**Task statement**
Lines with the string "Sort" must each be copied from the listing.

**Dataset entries**

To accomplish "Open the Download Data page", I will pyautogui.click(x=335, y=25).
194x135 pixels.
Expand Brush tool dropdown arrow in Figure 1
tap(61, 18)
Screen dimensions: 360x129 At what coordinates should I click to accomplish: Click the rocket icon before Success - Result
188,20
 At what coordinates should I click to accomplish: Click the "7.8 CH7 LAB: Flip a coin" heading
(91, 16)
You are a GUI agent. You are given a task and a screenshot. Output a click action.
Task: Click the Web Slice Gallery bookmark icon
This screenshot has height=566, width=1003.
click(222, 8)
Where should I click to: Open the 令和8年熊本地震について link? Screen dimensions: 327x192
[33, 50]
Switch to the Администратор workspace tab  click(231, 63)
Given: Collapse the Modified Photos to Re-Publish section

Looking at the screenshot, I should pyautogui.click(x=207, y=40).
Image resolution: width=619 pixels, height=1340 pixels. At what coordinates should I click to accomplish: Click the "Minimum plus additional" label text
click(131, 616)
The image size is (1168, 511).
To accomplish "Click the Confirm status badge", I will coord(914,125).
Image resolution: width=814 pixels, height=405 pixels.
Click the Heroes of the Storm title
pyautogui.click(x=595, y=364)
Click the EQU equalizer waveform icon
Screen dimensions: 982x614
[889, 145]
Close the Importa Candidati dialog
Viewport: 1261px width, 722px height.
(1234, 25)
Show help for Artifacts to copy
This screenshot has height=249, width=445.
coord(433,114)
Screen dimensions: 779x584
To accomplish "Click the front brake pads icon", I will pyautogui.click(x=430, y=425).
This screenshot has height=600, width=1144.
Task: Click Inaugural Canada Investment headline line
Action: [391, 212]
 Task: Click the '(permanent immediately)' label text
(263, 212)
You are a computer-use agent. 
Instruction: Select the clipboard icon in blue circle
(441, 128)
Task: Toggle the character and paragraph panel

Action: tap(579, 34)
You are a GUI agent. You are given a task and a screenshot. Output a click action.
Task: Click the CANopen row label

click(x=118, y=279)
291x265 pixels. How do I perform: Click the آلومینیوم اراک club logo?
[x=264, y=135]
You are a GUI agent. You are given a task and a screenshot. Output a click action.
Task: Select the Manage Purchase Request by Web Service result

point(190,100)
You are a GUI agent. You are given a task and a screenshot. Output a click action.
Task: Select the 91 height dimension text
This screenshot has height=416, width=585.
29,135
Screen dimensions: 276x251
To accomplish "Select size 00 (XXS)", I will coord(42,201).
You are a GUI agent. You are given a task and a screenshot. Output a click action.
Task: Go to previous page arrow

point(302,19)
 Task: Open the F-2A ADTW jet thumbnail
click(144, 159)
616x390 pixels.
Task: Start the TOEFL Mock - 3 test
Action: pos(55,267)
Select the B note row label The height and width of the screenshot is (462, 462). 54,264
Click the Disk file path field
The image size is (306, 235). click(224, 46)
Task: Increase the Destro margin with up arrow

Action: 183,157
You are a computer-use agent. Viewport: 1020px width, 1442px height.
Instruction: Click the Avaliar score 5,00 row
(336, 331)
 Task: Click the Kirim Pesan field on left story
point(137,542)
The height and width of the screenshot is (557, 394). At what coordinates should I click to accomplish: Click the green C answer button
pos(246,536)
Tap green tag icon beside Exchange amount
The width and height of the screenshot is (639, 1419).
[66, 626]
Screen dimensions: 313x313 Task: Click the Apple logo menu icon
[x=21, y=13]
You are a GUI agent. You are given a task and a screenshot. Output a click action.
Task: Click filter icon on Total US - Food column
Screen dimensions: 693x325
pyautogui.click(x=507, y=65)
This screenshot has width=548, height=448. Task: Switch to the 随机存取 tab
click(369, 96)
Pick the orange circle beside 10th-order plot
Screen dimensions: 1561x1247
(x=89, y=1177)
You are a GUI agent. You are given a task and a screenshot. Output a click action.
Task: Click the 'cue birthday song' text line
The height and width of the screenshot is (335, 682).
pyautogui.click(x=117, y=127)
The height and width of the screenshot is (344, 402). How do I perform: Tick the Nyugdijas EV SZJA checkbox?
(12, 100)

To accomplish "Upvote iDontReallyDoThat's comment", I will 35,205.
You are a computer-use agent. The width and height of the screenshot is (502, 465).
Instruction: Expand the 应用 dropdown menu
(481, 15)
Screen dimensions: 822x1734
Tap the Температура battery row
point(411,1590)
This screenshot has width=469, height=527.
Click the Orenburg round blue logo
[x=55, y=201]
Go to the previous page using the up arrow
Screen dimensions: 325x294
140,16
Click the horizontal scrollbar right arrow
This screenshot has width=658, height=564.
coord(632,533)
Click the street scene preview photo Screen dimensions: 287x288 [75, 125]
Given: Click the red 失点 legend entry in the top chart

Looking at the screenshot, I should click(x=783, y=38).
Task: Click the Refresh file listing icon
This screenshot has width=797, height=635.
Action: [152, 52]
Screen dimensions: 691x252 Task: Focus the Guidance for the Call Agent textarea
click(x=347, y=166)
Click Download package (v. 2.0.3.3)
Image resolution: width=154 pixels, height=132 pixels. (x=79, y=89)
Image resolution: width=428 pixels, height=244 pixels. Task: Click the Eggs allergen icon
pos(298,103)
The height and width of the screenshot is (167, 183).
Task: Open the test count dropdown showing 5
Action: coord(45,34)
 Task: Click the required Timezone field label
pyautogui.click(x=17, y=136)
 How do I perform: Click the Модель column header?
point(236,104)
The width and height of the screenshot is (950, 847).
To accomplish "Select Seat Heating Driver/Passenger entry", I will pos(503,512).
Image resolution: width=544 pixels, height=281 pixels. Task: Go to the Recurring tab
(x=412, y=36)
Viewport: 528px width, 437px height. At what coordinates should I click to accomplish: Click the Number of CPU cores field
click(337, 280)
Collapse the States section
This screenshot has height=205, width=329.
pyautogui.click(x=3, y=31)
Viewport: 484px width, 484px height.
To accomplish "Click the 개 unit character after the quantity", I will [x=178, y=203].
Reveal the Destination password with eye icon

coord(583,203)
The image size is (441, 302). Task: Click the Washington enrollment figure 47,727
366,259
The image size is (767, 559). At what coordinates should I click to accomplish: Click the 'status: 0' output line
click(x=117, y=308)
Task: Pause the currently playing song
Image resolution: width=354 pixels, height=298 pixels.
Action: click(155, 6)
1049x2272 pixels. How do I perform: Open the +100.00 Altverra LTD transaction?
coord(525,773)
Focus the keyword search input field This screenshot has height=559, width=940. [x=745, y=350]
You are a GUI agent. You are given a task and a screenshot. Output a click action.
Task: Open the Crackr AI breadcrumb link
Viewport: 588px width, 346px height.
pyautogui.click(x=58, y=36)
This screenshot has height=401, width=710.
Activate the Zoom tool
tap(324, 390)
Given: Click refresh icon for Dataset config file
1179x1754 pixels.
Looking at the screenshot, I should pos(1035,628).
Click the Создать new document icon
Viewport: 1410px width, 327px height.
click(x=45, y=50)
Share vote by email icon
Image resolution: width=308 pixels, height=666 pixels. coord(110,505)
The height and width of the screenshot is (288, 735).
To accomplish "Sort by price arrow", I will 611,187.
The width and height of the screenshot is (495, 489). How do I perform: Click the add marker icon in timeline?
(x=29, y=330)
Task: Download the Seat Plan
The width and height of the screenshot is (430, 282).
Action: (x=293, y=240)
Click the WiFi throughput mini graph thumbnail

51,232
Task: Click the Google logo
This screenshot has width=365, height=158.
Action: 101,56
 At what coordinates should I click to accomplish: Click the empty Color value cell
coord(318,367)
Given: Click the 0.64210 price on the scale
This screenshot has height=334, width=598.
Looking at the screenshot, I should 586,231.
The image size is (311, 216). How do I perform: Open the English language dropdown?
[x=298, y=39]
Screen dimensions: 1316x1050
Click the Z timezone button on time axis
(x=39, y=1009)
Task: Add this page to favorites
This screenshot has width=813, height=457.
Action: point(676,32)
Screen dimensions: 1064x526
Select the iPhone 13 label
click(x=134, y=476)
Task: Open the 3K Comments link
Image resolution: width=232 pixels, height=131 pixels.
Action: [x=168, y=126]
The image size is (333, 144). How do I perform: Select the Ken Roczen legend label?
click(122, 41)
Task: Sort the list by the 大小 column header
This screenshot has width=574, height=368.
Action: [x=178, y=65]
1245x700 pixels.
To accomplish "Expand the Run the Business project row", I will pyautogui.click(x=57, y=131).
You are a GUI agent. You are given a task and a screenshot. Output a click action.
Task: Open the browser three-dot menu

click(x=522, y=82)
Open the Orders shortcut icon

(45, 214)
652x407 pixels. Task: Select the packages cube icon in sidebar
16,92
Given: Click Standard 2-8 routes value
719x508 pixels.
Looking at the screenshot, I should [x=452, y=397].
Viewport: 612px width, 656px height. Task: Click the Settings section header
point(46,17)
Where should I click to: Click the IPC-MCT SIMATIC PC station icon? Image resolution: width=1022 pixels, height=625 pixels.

**Result below**
To accomplish "Sort by price arrow", I will 611,187.
Task: Sort the list by the 大小 column header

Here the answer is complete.